G'(x) = lim_h→0 [∫_x^x+h f(t) dt] / h

Now, we can use the Mean Value Theorem for Integrals, which states that there exists a value c in the interval [x, x + h] such that:

∫_x^x+h f(t) dt = f(c) * h

Substituting this back into the expression for G'(x):

G'(x) = lim_h→0 [f(c) * h] / h = lim_h→0 f(c)

Since c is between x and x + h, as h approaches 0, c approaches x. Assuming f(x) is continuous, we have:

G'(x) = f(x)

This proves that the derivative of the definite integral of f(x) from a to x is f(x). If F(x) is an antiderivative of f(x), then F'(x) = f(x). Since both G(x) and F(x) have the same derivative, they differ by a constant:

G(x) = F(x) + C

To find the constant C, we evaluate G(a):

G(a) = ∫_a^a f(t) dt = 0

Therefore, 0 = F(a) + C, implying C = -F(a). Thus:

G(x) = F(x) - F(a)

This completes the proof of the First Fundamental Theorem of Calculus.

Proof of Part 2: The Second Fundamental Theorem of Calculus

The second part builds upon the first. We assume f(x) is continuous on [a, b], and F(x) is an antiderivative of f(x). Let's define a function G(x) as before:

G(x) = ∫_a^x f(t) dt

From Part 1, we know that G'(x) = f(x). Since F(x) is also an antiderivative of f(x), we have:

G'(x) = F'(x)

This means that G(x) and F(x) differ by a constant:

G(x) = F(x) + C

To find C, we evaluate G(a):

G(a) = ∫_a^a f(t) dt = 0

Therefore, 0 = F(a) + C, and C = -F(a). So:

G(x) = F(x) - F(a)

Now, we can evaluate the definite integral of f(x) from a to b:

∫_a^b f(t) dt = G(b) = F(b) - F(a)

This completes the proof of the Second Fundamental Theorem of Calculus. It provides a direct and efficient method for evaluating definite integrals by finding an antiderivative and evaluating it at the limits of integration.

Illustrative Examples

Let's illustrate the theorems with examples.

Example 1 (Part 1):

Let f(x) = 2x. An antiderivative is F(x) = x². Then, according to Part 1:

d/dx [∫₀^x 2t dt] = 2x

This shows that the derivative of the integral is indeed the original function.

Example 2 (Part 2):

Evaluate ∫₁³ x² dx.

An antiderivative of x² is F(x) = (1/3)x³. Therefore, by Part 2:

∫₁³ x² dx = F(3) - F(1) = (1/3)(3)³ - (1/3)(1)³ = 9 - (1/3) = 26/3

Addressing Common Questions (FAQ)

• What if f(x) is not continuous? The Fundamental Theorem of Calculus, as stated, requires f(x) to be continuous on the interval [a, b]. If f(x) has discontinuities, the theorem may not hold, or the integral may need to be treated as an improper integral.

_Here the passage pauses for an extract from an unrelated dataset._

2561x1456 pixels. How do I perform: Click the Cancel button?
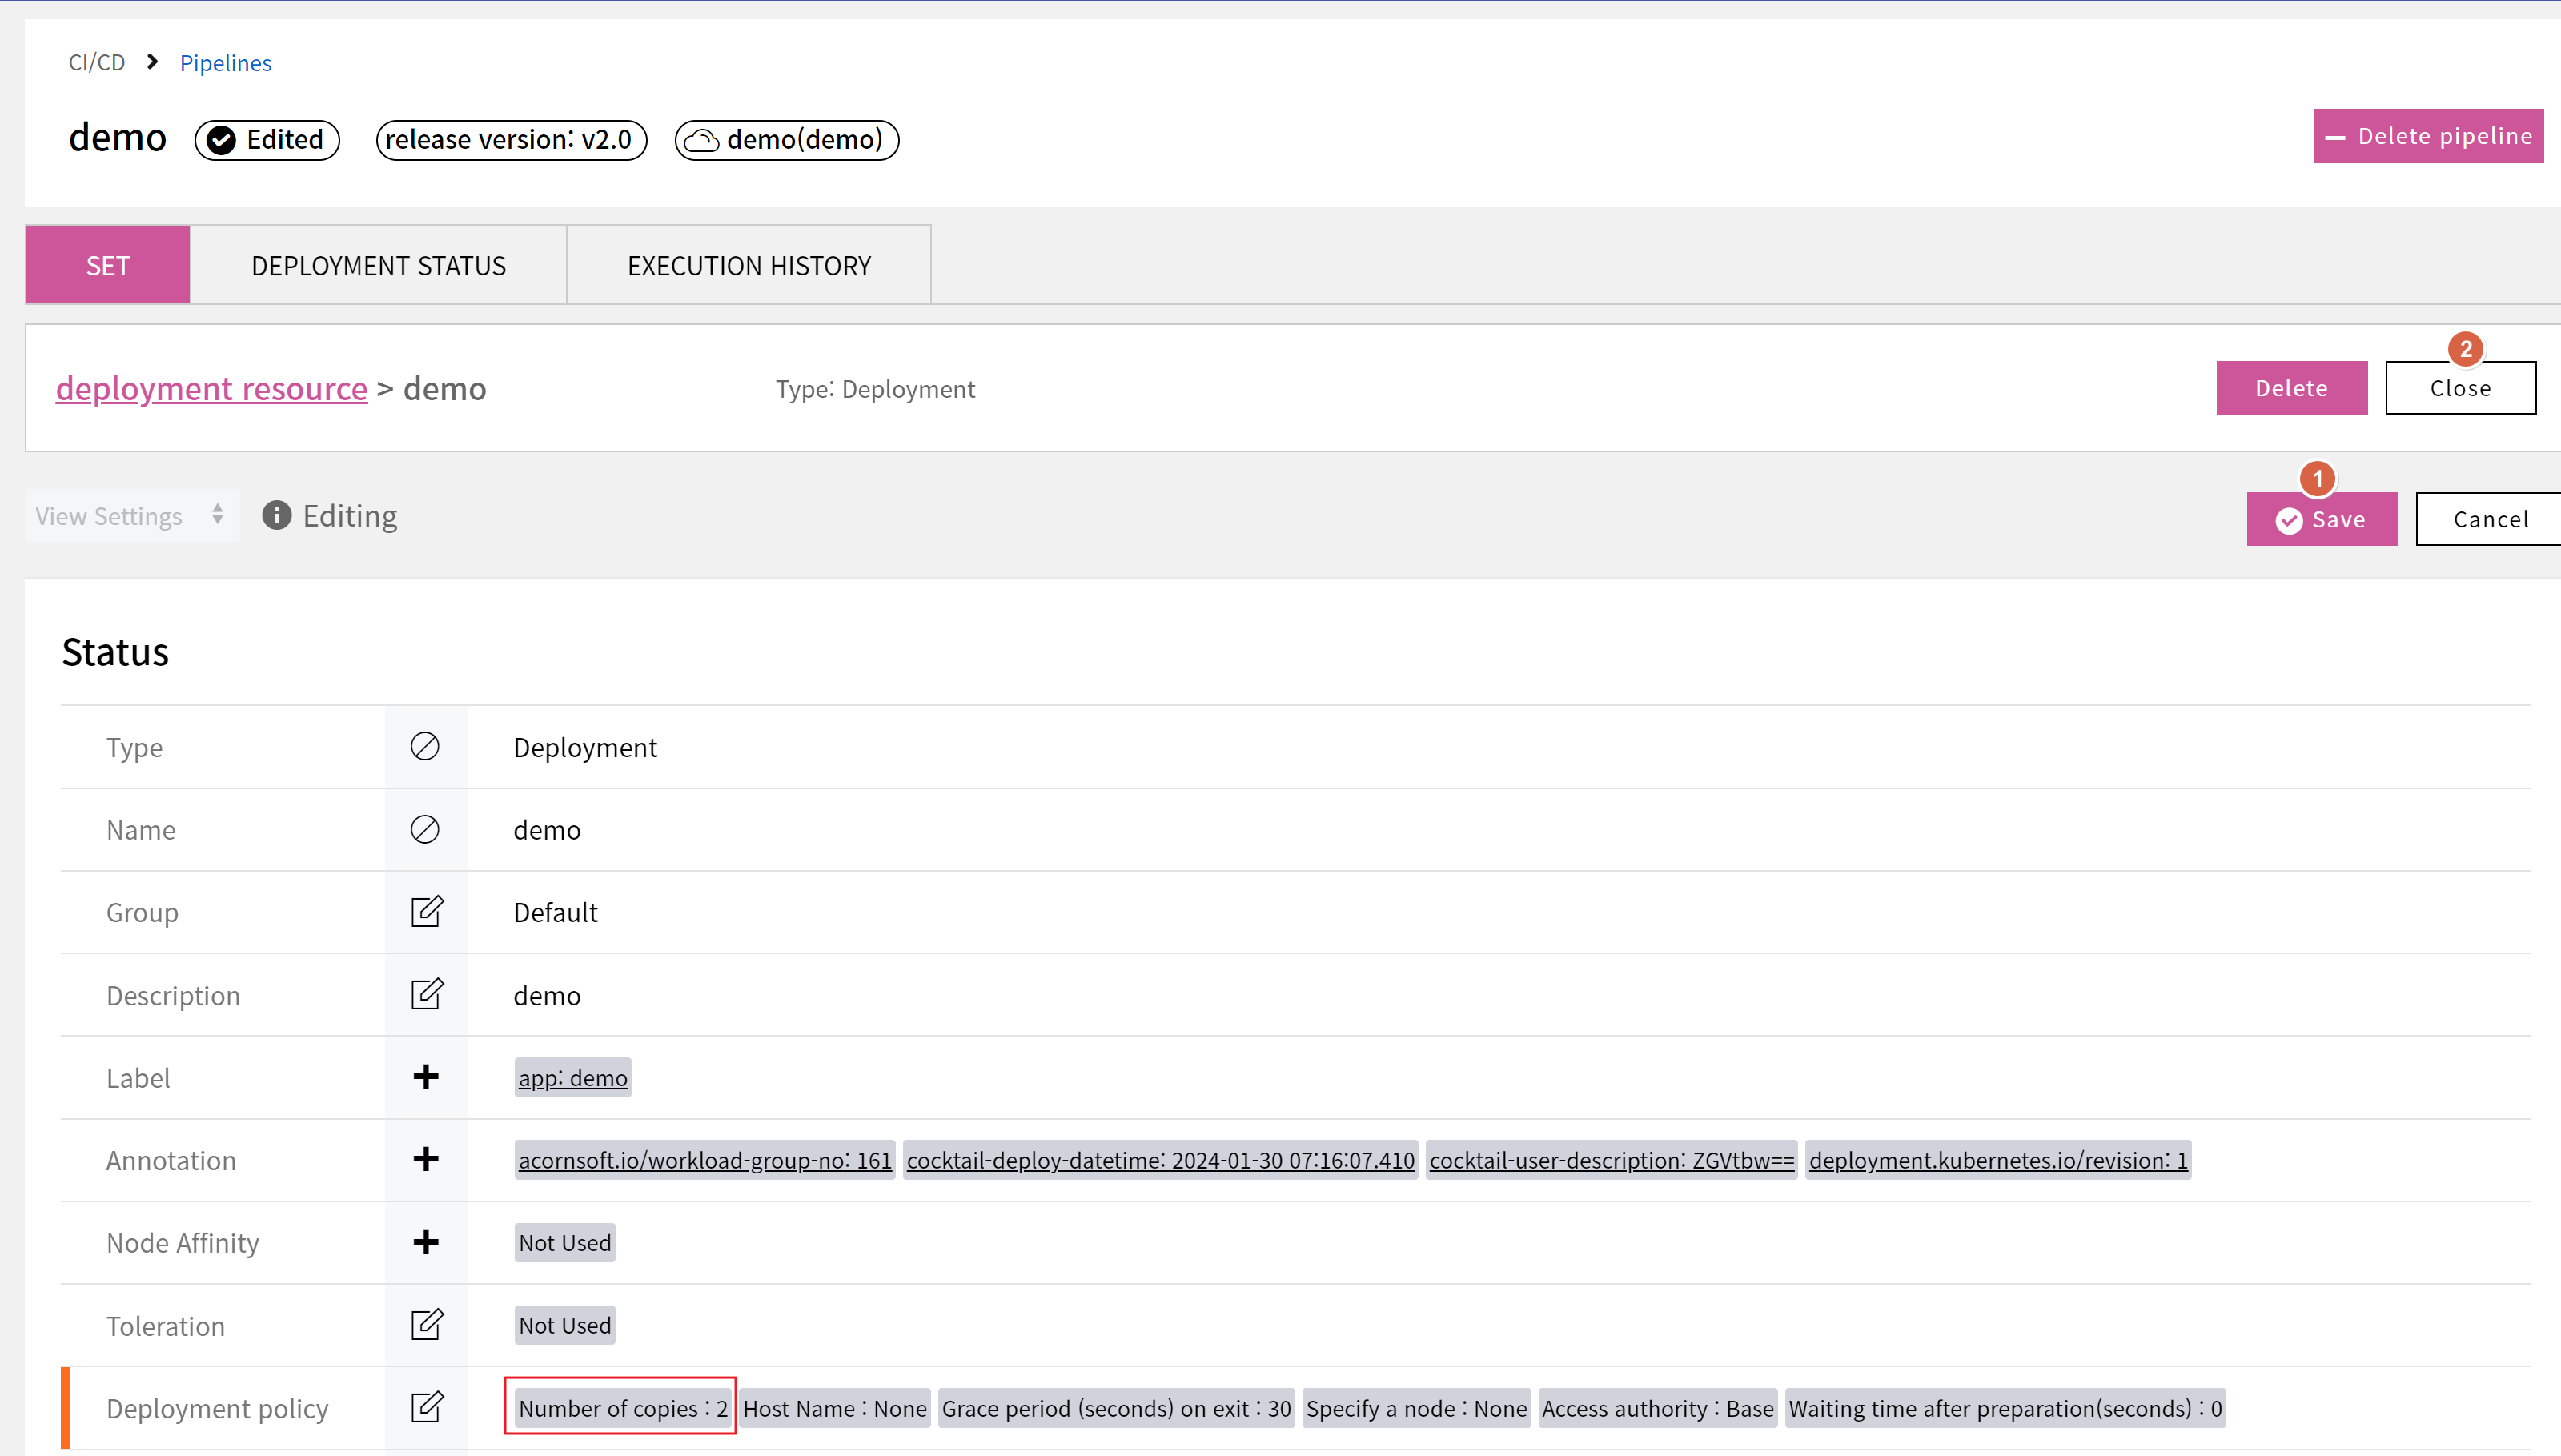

• How do I find an antiderivative? Finding antiderivatives can be challenging, and there's no single, universally applicable method. Techniques include using basic integration rules (power rule, trigonometric integrals, exponential integrals, etc.), substitution, integration by parts, and partial fraction decomposition. Some integrals may not have closed-form solutions and require numerical methods.

• What is the significance of the Fundamental Theorem of Calculus? The theorem is fundamental because it establishes a deep connection between differentiation and integration, two seemingly different operations. It simplifies the computation of definite integrals, which have broad applications in various fields such as physics, engineering, economics, and probability.

• Can the Fundamental Theorem be applied to multivariable calculus? Yes, extensions of the Fundamental Theorem of Calculus exist in multivariable calculus, such as the Fundamental Theorem for Line Integrals and Stokes' Theorem. These theorems generalize the core concepts to higher dimensions.

Conclusion

The Fundamental Theorem of Calculus is a truly remarkable result in mathematics. Its two parts elegantly link differentiation and integration, providing a powerful tool for evaluating definite integrals and deepening our understanding of the relationship between a function and its area under the curve. The proofs, while requiring some familiarity with limit definitions and the Mean Value Theorem, highlight the logical elegance and foundational importance of this theorem within the broader landscape of calculus. Understanding this theorem is crucial for anyone seeking a comprehensive grasp of calculus and its applications in diverse scientific and engineering disciplines. Mastering the proof not only enhances your understanding of the theorem itself, but also strengthens your overall problem-solving skills within the realm of mathematical analysis.